29 septembre 2016

Franck Bouysse, "Vagabond": coup de blues

En février 2015, je découvrais Vagabond, de Franck Bouysse. Paru en 2013 chez Ecorce, il ressort aujourd'hui à la Manufacture de livres. Et il n'a rien perdu de son charme. Une petite piqûre de rappel ?

"Vagabond, paru aux éditions Écorce en 2013, et déjà le sixième roman de son auteur. Un texte concis, troublant, qu'on sent très personnel, et qui ouvre des perspectives nouvelles aux lecteurs de Grossir le ciel (voir chronique ici et interview là).L'homme dont il est question dans Vagabond, on ne connaîtra pas son nom.
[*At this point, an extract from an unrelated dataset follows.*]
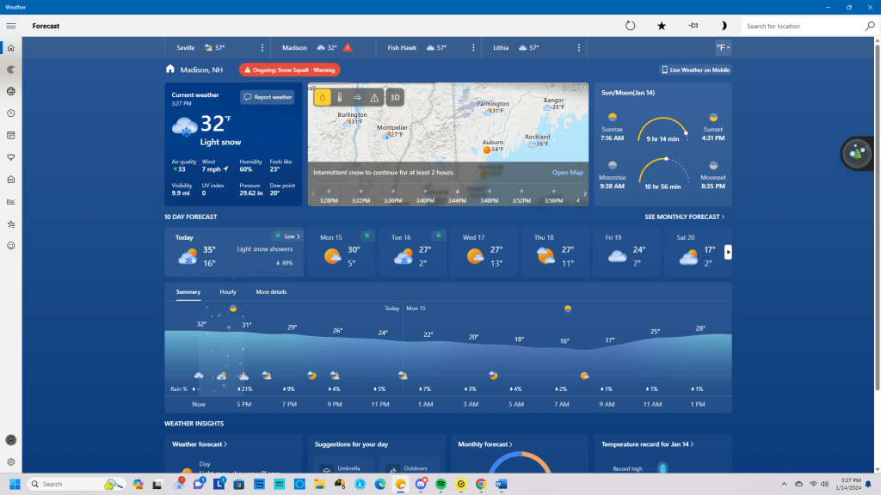
Task: Open the three-dot menu next to Seville
Action: pyautogui.click(x=262, y=48)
Et c'est très bien comme ça... Ses soirées, il les passe à jouer du blues dans les cafés de la ville. La ville, Limoges, mais ce pourrait être ailleurs. Mais pas n'importe où: il faut que ce soit une ville avec des traces d'histoire, des ruelles sombres, des vieilles pierres.
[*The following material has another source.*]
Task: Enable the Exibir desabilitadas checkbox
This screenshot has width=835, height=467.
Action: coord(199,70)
Dans Grossir le ciel, Franck Bouysse savait à merveille décrire les paysages des Cévennes ; dans Vagabond, il évoque avec le même sens visuel et sensuel les rues, les rades et leurs comptoirs, et aussi les herbes et les plantes qui serpentent entre les pierres et les pavés. Et puis ce sens de la comparaison qui fait mouche est bien là : quand l'homme, le Vagabond, jette sa cigarette et entre dans le bar, il a "le sentiment de se fondre dans le décor, comme un bonbon dans une bouche humide." On sent très fort dans ce texte concentré un puissant amour des mots, la recherche de celui qui sonne juste, qui suscite chez le lecteur l'image forte. Une recherche stylistique, des phrases rythmées, syncopées, hachées. La description du moment de grâce, celui où l'homme joue sur la scène, et de ce que lui suggèrent les sons qu'il arrache aux cordes de sa guitare, sent le vécu et la sincérité...
Alors voilà, l'homme joue le blues. La journée, il marche dans les rues, voyant à peine les humains qui sillonnent d'un pas pressé les rues de la ville, ceux qui ont quelque chose à faire, une vie à construire alors que la sienne, de vie, ressemble à une ruine. Et voilà qu'un soir apparaît au bar une femme, une inconnue magnifique, pour laquelle il se met à jouer sa propre musique, à chanter ses propres mots. Ils boivent un verre, il la raccompagne au pied de sa demeure et rentre à son hôtel miteux. La reverra-t-il? Saura-t-il qui elle est ? Il rentre à son hôtel pour dormir, pour rêver à Alicia, celle avec qui il y a quinze ans il partageait la scène, celle qui est partie et qui lui a brisé le cœur. Alicia est en ville. Elle chante au Styx. L'homme sera au Styx, bien sûr, pour Alicia. Ça n'est pas une bonne idée, et il le sait. L'apparition de ce fantôme va déclencher chez l'homme une plongée dans le passé, dans l'enfance et la douleur. Bouysse cède alors à la tentation de la poésie, noire, violente, obsessionnelle, et achève son roman en beauté et en désespoir, emmenant avec lui un lecteur consentant, déconcerté, pris. Après, il n'y a plus qu'à écouter Robert Johnson. Ou Jimi Hendrix."